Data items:
════
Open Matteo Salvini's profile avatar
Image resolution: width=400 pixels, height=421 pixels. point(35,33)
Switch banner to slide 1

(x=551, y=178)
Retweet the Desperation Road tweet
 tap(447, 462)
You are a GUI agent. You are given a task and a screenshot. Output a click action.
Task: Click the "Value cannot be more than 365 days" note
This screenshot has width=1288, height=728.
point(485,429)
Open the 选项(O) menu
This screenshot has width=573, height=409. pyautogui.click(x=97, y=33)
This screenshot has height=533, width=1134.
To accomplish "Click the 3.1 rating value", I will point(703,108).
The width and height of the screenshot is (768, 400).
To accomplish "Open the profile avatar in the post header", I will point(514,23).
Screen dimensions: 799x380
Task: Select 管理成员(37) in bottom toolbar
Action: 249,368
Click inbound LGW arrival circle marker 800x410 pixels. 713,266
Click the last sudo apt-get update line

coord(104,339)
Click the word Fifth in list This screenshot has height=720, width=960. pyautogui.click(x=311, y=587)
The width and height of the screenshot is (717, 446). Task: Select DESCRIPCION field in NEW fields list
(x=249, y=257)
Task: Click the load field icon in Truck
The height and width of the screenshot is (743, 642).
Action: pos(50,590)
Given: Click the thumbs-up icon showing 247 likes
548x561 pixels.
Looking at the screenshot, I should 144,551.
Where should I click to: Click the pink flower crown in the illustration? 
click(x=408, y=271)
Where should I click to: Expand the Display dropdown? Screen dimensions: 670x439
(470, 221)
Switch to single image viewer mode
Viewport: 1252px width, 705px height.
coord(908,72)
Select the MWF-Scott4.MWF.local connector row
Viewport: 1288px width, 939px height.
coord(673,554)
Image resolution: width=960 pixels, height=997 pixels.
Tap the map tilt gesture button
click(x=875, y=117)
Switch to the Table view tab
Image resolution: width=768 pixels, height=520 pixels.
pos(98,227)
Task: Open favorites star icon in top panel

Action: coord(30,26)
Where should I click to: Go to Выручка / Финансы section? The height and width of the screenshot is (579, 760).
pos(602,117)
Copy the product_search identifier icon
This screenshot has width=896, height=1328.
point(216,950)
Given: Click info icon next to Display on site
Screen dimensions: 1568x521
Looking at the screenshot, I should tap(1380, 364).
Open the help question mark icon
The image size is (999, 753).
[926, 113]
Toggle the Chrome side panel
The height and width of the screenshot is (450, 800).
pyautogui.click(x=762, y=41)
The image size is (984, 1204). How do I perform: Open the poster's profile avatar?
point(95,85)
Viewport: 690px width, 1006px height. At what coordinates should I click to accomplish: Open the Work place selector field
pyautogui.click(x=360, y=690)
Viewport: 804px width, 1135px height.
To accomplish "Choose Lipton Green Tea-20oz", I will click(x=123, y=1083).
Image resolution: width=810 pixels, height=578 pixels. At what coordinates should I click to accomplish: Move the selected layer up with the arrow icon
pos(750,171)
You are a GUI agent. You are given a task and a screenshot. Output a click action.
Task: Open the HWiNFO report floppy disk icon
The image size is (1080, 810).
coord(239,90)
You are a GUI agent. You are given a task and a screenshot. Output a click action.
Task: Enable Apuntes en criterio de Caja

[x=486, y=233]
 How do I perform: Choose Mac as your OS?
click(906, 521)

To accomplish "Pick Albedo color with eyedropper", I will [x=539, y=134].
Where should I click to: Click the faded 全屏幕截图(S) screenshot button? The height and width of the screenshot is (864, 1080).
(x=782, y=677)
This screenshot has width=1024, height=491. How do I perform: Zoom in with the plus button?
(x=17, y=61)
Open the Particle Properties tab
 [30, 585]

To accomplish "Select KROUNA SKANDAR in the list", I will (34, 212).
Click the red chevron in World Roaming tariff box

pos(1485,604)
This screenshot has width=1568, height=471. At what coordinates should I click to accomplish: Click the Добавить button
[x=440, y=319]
════
- [Task objective]: Reproduce exactly the lines from the one with "Open the Particle Properties tab" through the last line of the entries, keeping both of those lines and nothing else.

- [Written answer]:
Open the Particle Properties tab
 [30, 585]

To accomplish "Select KROUNA SKANDAR in the list", I will (34, 212).
Click the red chevron in World Roaming tariff box

pos(1485,604)
This screenshot has width=1568, height=471. At what coordinates should I click to accomplish: Click the Добавить button
[x=440, y=319]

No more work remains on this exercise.